Record Established On Corrib Trip
by Mike McCrohan
A mere two weeks after Tribesmen Rowing club celebrated its twenty-first birthday, a crew composed of four of its committee members established a new record on the Corrib. This Sunday
26th October 1997, the quad scull of Gerry Small, Mike Heskin, Garoid Mitchell and Mike McCrohan rowed from Galway to Cong. In as far as can be established this feat has never before
Back in early Summer a number of the senior members of the club got together and discussed the possibility of a trip to Cong. This was a trip of mythical proportions – the navigation of the entire length of Lough Corrib by manual power – and had been proposed through the years by many an oarsman over many a bar table, but never, until now, acted upon.
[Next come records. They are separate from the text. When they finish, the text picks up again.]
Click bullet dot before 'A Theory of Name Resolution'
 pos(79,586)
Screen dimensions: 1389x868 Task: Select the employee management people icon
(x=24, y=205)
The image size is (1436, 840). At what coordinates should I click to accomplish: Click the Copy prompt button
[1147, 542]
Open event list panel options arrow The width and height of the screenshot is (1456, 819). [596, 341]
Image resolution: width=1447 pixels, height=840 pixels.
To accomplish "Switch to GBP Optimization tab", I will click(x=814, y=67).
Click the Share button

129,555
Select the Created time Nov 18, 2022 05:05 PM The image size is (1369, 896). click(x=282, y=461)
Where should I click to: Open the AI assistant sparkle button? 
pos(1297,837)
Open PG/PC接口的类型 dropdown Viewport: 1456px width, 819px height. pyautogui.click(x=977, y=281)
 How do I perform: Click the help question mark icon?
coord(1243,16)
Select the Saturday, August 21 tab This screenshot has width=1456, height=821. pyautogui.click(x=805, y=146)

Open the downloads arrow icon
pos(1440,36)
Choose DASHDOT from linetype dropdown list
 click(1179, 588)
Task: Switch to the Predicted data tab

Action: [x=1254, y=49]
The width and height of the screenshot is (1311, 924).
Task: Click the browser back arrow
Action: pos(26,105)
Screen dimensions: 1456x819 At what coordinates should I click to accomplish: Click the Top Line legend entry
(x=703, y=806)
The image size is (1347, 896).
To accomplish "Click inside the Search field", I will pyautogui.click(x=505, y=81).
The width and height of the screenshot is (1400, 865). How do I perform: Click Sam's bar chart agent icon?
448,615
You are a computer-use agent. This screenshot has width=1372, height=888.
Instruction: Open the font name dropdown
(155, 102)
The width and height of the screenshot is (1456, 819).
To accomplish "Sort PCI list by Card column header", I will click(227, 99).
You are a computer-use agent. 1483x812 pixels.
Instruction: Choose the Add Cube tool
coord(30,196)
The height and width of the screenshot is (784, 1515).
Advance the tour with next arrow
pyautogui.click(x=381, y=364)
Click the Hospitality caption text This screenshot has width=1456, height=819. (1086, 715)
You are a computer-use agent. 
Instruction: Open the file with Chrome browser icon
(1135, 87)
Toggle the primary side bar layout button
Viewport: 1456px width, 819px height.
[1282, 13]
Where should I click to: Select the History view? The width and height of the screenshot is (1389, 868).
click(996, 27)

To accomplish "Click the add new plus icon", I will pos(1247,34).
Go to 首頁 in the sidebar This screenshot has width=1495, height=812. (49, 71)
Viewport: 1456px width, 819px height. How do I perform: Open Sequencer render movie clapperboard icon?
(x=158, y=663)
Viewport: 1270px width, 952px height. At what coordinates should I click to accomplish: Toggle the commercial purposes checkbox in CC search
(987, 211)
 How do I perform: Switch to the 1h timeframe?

The task in hand was tricky. Lough Corrib is notorious in its ability to turn very dangerous with the merest whiff of a breeze, and at the least possible notice. For that reason the endeavour
would be completely at the mercy of the elements. Given that the crew was limited to Sunday mornings, many weeks were to pass before the ideal conditions would present themselves.
Last Saturday was still, foggy and calm. The forecast for Sunday was the same, and the call went out. Noel Leader volunteered his cruiser for safety and navigation, Martin Ford would assist in liaison, and the die was cast.
Shortly after 8:30 on Sunday morning the crew left the slip at Tribesmen and headed out into the unknown. Most had rowed as far as Annaghdown at some time in their careers, but none had been beyond. This would be something completely different.
The first leg to the lake was uneventful, but the lower lake was a little choppy and gave some reason for concern. The crew decided to continue however, and by the time they entered the
Narrows things had improved and conditions were much more favourable. Two thirds of the trip still remained.
Taking a break of five minutes every half hour the crew were making good progress. Annaghdown was reached in an hour and the crew were feeling strong. The Narrows were negotiated, Inchagoill circumnavigated, and they were on the home stretch.
Finally, three hours and forty minutes after leaving the Eglington Canal, after three hours and two minutes of rowing, the Tribesmen boat touched land again on the Mayo coast.
This was not a sponsorship event. No other motive was involved than to do what had not been done before. Now that it has been done others can tackle the record or not as they see fit. For the crew, they can take with them the accomplishment of a row never before achieved.